You get so much well-meaning advice once you come out of the closet as infertile (the next one who says "just relax and it'll happen" or gives me an annecdote about their great aunt Marge who went for a week's holiday to Benidorm after years of childlessness and came back pregnant with triplets - is getting the house-brick sized copy of TCOYF inserted somewhere only gynaecologists generally wander) and people seem to think their "stories of hope" help as well - maybe I'm a vindictive bitch but they don't, but the correct response is to smile sweetly and pretend that it's been a collossal source of moral fortitude while privately wanting to gouge the new smug mummy's ovaries out... it messes with your mind completely does a prolonged period of infertility!

What I'd appreciate if I were your sister is just to have some time as "me" not "me the infertile woman" - doing something fun, but hopefully in a place with minimal children (I find it very hard to bear seeing babies and young kids with happy parents these days) - even if it's going for a coffee and a girlie giggle in a quiet coffee shop where there aren't a million happy families (I swear those with new babies are magnetically drawn to be whereever I am) or catching a movie (just not one where it ends up happily with a baby) - things like that.

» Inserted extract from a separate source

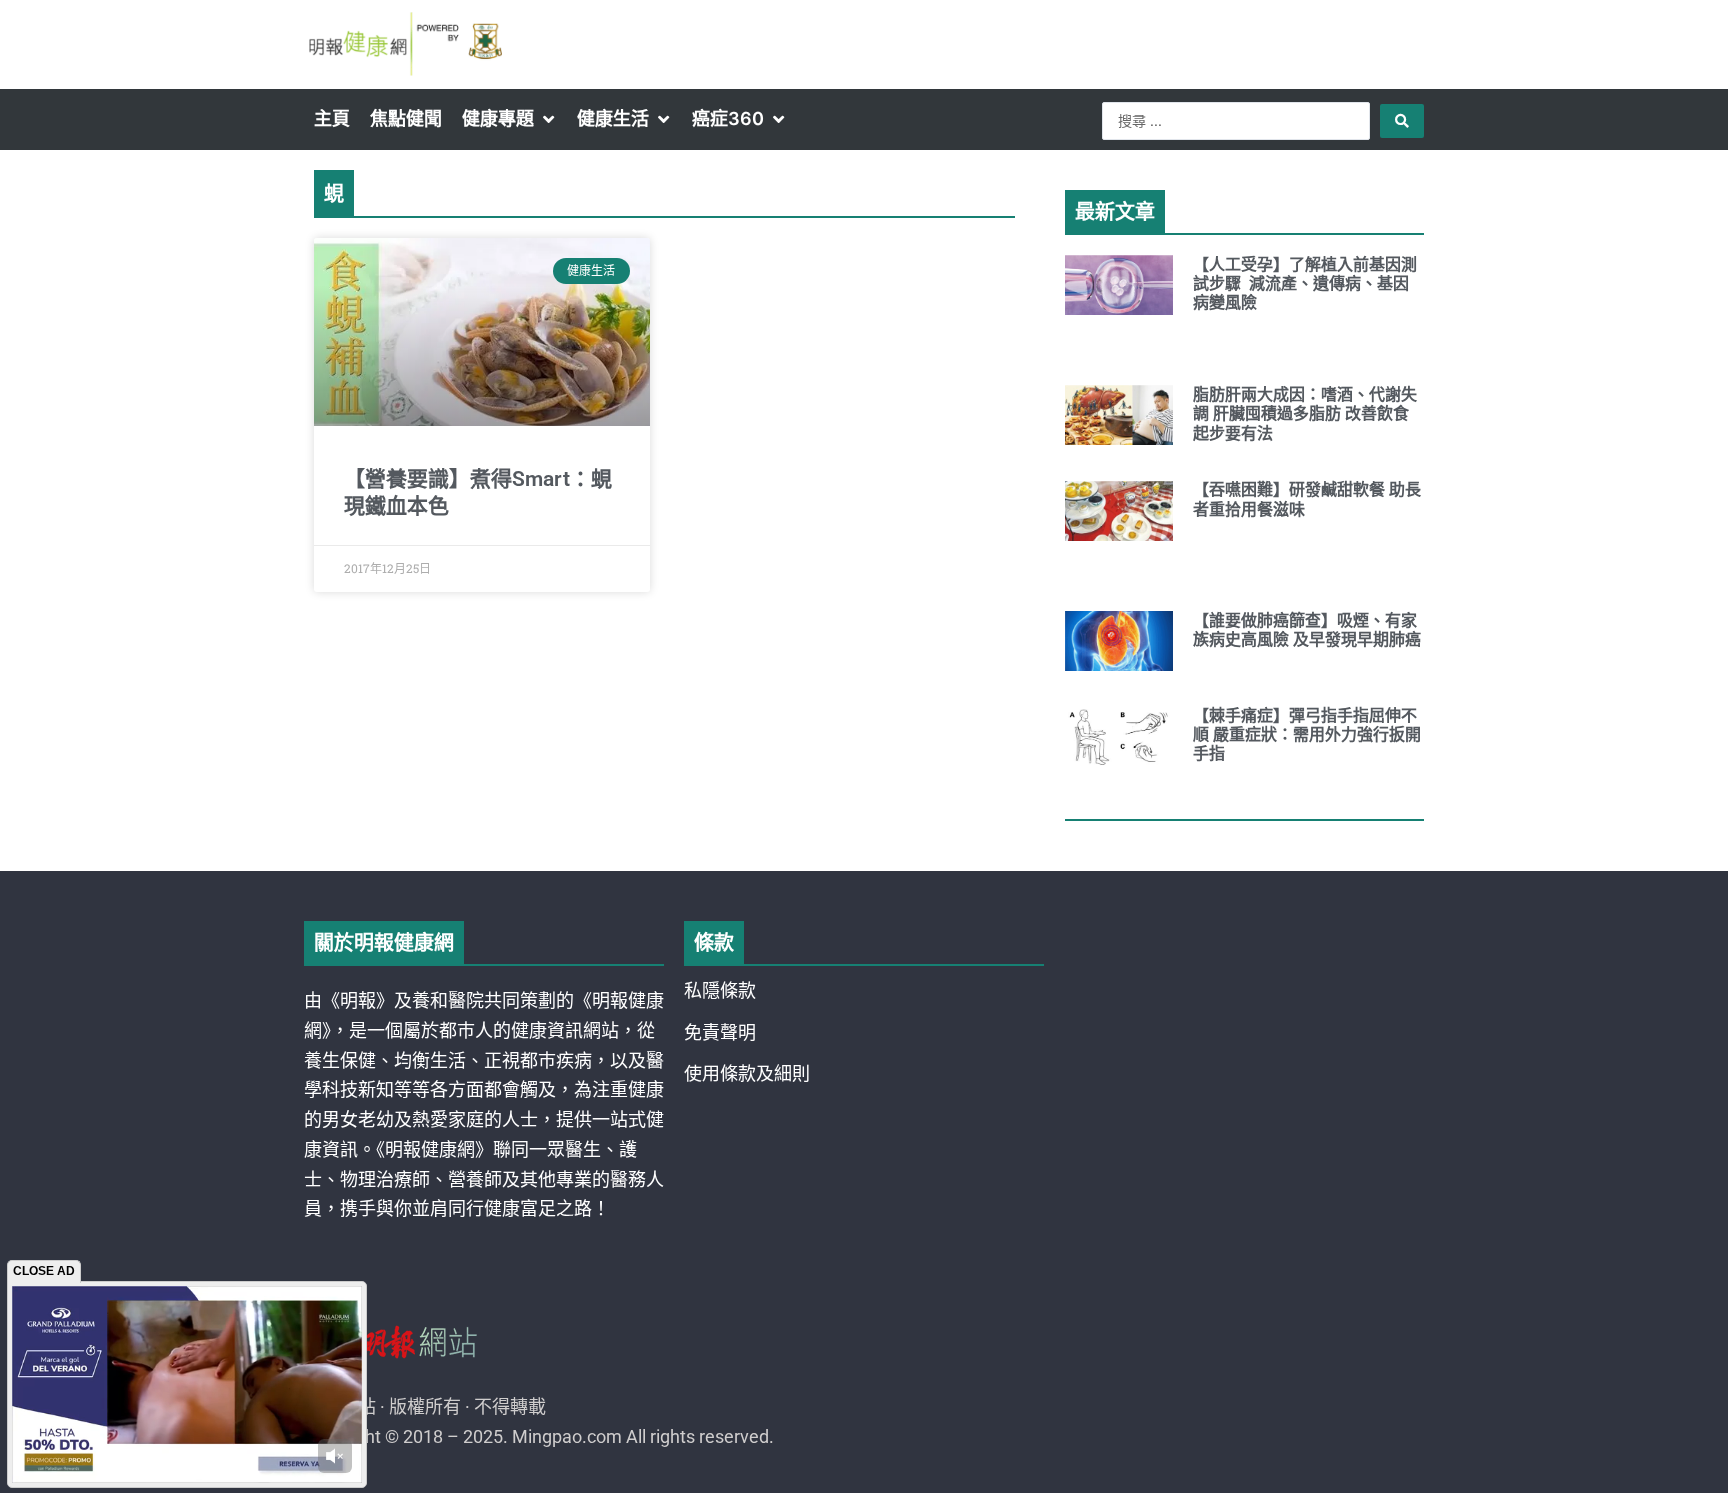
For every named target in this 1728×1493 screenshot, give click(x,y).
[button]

Just to forget about it for a while and let her be herself again because long-term infertility feels like nothing else - the best way I've found to describe it is like toothache (that gnawing relentless pain you can't get any relief from or rub better) but in your heart.

justshaggy · 04/06/2010 12:40

Privacy with ttc is something I feel quite strongly about. I have not told a single soul I am TTC (except MNetters and DH!) because I do NOT want to talk about it, or have 'helpful' suggestions, etc etc etc. This is the BEST decision I have ever made.

So actually, your sister has said more to you than I have to others. I can honestly say I'd be livid and deeply deeply unsettled and uncomfortable if anyone - no matter how well-meaning - bought me a book. It would be like a total invasion of my privacy.

I do understand your concern though. I think the best thing (from my perspective and based on the relationship I have with my own sister) is just be honest. Tell her you are worried, tell her you'd like to talk to her about it ... BUT also tell her its up to her and if she doesn't want to talk then you won't raise it ever again.

That way she has two options: to talk to you or to tell you she doesn't want to talk (in which case you have to respect that). In some ways it might actually be a relief to her to be given a chance by you to firmly tell you to 'butt out', because, if she is anything like me, she probably has a sixth-sense that you're dying to know and it might be making her uncomfortable ...

Or she might talk to you about it - but if she only talks a little bit and its not enough for you then, I'm really sorry, but this is her painful journey and its her choice as to how much she does or does not say.

Finally, just to say that I wouldn't assume you know everything going on with her or what she has or has not done. I've had two MCs (been in surgery for one - treated for an ectopic in the other for couple of weeks) and NO ONE knows. I live in the same town as DHs family and our friends... so... there may well be more going on than she wants you to know about.

Ineedsomesleep · 04/06/2010 17:28

Ok so I get the hint, don't give her the book

Its just so hard when a. I know she wants children and b. she won't bloody well talk to anyone!

Its probably not helping that I've got 3 friends who all took the wait and see what happens route and nothing ever did. Now the couples are in their late 40's or 50's and wondering if they had done something about it they could have had a DC.

By chance she had a bonus day off today so have seen her this afternoon, but had my DCs in tow again. I've also invited them both to a BBQ tomorrow, but again my DCs will be there.

FWIW I don't think that anyone takes pity on her or sees her as an infertile woman instead of just a woman, as it seems that nobody knows apart from me and DH.

I just hope it works out for her soon and for everyone else on here too. It was a long and rocky road for us so I've got every sympathy for anyone who is having trouble getting a DC.